Instructions to make Risotto with leeks, mushrooms & Parmesan crisps:
  1. Chop the leeks and mushrooms, crush the garlic and heat gently in a deep pan with the butter.
  2. Mix the stock with 1 litre boiling water
  3. Add the rice, half of the stock and the dried mushrooms to the leeks. Cook on a medium heat. Add the remaining stock during cooking.
  4. Heat the pine nuts on a tray until golden brown.
  5. Roughly chop the blue cheese & add with the Parmesan when the risotto is cooked. Stir in & serve.
  6. Add the rocket, pine nuts and parmesan crisps.
  7. Parmesan Crisps:
  8. Mix ingredients in a bowl.
  9. Create 4 circles on an oven tray, approx. 6cm wide. Heat in the oven at 200 Celcius for approx. 8 minutes.
  10. Use a flat spatula to place warm crisps on a rolling pin, wrap with cling film, cool.
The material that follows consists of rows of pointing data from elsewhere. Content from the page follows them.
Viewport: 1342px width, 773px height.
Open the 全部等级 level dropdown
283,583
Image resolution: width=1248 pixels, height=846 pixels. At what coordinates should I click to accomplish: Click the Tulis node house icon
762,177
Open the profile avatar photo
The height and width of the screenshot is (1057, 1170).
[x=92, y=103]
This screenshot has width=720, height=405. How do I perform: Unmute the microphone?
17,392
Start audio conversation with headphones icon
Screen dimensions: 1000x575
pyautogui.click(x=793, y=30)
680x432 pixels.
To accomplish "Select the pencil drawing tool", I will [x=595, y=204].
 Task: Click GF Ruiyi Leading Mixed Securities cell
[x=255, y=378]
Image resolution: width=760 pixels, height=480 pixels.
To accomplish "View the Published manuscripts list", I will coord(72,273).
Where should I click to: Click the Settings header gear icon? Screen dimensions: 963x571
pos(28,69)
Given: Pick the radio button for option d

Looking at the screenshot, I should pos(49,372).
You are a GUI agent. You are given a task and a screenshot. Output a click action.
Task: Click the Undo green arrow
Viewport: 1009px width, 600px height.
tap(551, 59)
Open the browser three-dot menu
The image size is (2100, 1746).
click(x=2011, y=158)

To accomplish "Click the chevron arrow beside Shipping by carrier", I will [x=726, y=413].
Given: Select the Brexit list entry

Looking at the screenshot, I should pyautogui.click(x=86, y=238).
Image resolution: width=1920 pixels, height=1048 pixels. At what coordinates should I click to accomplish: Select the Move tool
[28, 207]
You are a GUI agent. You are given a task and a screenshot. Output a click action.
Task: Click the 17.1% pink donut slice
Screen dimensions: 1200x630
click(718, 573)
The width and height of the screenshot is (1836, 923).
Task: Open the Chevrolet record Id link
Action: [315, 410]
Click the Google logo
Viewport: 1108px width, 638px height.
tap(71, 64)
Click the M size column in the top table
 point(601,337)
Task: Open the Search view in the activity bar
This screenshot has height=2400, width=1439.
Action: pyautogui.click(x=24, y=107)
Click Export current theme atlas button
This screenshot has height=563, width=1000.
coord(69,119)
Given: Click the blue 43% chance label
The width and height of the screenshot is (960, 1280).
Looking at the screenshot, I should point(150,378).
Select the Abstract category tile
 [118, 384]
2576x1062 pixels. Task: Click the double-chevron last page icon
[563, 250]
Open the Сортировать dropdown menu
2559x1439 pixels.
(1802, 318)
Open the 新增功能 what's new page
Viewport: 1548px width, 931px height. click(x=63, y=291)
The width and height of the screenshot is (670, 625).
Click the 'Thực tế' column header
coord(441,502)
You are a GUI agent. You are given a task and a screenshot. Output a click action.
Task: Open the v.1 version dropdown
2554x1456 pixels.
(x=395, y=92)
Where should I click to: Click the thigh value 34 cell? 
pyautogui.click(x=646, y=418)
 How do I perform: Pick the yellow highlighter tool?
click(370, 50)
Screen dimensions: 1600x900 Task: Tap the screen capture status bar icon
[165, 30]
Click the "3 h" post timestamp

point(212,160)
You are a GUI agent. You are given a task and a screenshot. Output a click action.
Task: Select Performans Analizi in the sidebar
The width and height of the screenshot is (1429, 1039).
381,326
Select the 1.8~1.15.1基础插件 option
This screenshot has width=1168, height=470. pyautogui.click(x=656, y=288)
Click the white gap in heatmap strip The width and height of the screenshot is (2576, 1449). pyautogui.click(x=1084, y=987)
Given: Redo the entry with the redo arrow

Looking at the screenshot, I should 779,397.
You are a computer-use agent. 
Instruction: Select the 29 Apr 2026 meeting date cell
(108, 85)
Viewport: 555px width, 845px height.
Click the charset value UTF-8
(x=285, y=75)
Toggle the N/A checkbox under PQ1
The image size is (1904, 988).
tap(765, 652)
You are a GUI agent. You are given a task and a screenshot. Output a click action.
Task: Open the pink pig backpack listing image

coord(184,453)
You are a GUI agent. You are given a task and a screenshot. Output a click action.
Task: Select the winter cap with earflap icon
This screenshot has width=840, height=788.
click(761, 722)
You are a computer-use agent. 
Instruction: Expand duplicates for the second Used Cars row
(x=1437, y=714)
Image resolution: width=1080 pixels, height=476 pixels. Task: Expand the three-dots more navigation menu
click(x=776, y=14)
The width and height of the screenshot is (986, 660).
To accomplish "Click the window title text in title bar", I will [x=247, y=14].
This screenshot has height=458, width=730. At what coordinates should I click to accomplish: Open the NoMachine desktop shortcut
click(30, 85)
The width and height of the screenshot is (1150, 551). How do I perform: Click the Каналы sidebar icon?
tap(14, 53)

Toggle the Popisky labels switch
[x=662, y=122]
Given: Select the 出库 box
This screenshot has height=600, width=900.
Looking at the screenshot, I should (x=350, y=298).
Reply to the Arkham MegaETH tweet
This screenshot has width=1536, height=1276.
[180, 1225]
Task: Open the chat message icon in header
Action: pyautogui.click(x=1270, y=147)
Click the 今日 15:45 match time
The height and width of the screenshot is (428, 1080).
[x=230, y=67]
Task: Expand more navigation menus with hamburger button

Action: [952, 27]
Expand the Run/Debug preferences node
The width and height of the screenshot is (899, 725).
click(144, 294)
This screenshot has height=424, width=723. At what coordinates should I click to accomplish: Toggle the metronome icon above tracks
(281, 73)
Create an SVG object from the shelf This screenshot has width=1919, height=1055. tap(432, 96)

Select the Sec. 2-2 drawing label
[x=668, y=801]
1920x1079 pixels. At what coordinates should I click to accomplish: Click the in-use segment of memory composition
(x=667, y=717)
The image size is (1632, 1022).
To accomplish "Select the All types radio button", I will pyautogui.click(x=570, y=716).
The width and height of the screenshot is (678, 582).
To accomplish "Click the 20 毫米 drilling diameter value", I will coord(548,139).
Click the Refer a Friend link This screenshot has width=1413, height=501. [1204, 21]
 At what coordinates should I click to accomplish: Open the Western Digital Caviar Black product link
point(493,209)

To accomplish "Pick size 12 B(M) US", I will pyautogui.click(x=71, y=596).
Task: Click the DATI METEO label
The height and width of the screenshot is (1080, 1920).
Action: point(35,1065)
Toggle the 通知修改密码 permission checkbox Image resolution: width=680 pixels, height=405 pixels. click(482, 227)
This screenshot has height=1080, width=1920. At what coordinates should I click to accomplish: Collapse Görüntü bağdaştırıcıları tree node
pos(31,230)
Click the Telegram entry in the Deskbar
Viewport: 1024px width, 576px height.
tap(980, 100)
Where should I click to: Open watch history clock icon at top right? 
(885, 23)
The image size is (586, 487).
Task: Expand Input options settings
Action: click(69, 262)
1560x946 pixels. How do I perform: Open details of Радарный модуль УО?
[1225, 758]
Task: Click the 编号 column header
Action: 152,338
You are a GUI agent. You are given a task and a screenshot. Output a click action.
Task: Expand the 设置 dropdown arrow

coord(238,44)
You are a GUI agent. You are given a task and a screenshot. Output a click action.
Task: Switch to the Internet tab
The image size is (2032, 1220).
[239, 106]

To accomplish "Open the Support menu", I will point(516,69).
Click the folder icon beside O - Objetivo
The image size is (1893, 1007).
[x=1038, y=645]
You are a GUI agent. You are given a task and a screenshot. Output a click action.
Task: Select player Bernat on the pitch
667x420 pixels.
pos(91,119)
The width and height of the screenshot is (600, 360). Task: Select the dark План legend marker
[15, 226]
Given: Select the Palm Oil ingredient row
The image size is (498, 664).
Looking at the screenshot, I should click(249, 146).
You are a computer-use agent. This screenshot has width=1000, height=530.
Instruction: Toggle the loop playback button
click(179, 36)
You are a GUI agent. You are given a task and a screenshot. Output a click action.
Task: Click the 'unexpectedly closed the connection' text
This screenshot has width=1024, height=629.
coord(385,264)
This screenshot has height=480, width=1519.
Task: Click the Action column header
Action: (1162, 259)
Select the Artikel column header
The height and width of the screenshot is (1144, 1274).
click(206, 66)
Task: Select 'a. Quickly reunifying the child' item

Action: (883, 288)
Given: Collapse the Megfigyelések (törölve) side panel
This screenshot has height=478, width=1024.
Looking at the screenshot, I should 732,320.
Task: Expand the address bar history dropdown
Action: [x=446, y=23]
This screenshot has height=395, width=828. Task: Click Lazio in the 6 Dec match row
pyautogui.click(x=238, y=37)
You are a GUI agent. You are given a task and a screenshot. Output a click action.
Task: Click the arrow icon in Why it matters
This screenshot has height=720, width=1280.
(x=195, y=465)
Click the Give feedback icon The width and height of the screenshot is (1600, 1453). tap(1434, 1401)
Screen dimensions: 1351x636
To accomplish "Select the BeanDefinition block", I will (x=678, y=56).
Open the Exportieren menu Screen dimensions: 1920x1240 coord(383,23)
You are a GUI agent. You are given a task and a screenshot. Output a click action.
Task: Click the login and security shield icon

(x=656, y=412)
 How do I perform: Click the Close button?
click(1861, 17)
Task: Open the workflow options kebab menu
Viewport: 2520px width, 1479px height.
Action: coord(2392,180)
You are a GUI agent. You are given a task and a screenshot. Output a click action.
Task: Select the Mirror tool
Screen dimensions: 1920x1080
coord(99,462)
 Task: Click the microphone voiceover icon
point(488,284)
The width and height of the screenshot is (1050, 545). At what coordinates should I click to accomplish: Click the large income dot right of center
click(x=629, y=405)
This recipe is quite straightforward — read through. This recipe features in these meal plans: Slow food, Slowly does it. A low-maintenance creamy risotto, cooked slowly in a slow cooker. Season with a good pinch of salt and pepper. Crumble the stock cubes into a.

So that’s going to wrap this up for this special food risotto with leeks, mushrooms & parmesan crisps recipe. Thanks so much for your time. I’m confident you will make this at home. There’s gonna be interesting food at home recipes coming up. Remember to bookmark this page in your browser, and share it to your loved ones, colleague and friends. Thank you for reading. Go on get cooking!